### [Exercise instructions]
Sort through the entries below and pull out lines containing the word "computer".
*** Opening of Source records ***
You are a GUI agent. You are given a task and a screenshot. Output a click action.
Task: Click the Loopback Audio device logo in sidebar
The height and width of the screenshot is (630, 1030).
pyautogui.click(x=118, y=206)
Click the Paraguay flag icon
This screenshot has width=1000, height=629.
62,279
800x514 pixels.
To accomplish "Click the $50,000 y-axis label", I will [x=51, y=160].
*** Close of Source records ***
*** Opening of Source records ***
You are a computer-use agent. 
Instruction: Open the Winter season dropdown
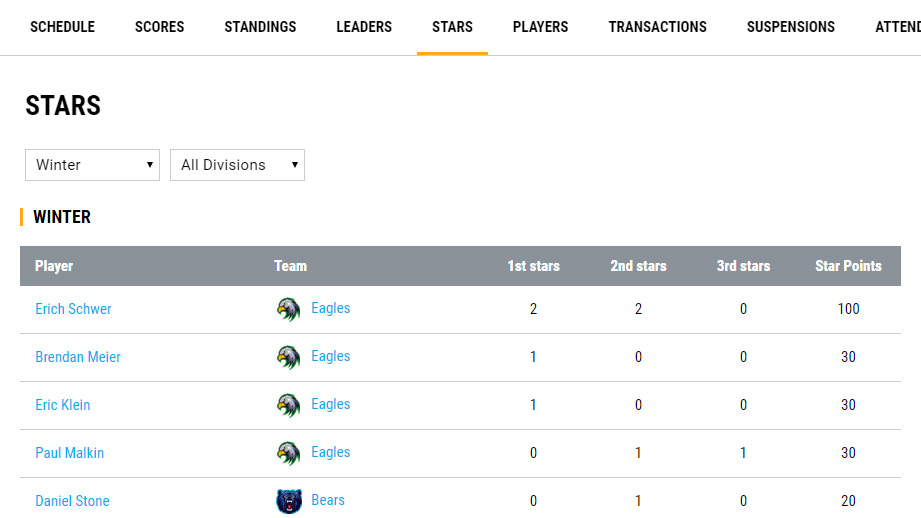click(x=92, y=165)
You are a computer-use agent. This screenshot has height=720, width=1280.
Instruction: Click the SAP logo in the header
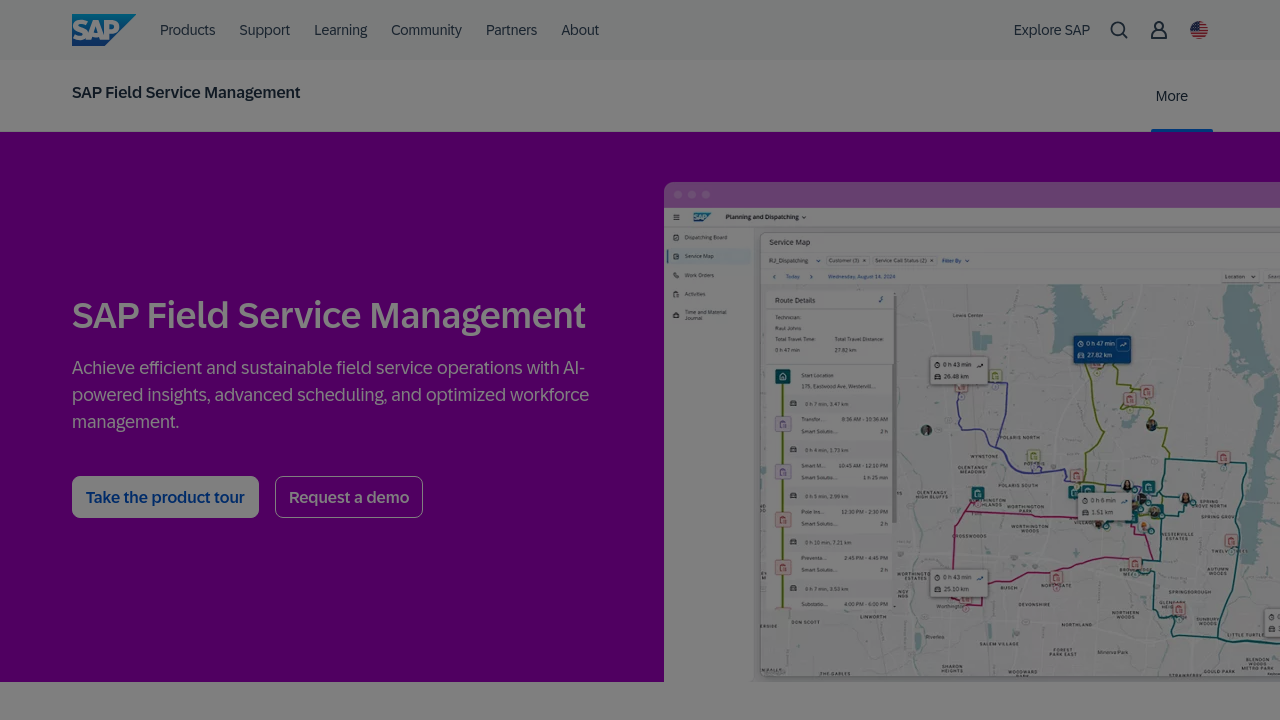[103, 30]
*** Close of Source records ***
### [Output for this exercise]
You are a computer-use agent. 
You are a computer-use agent. This screenshot has height=720, width=1280.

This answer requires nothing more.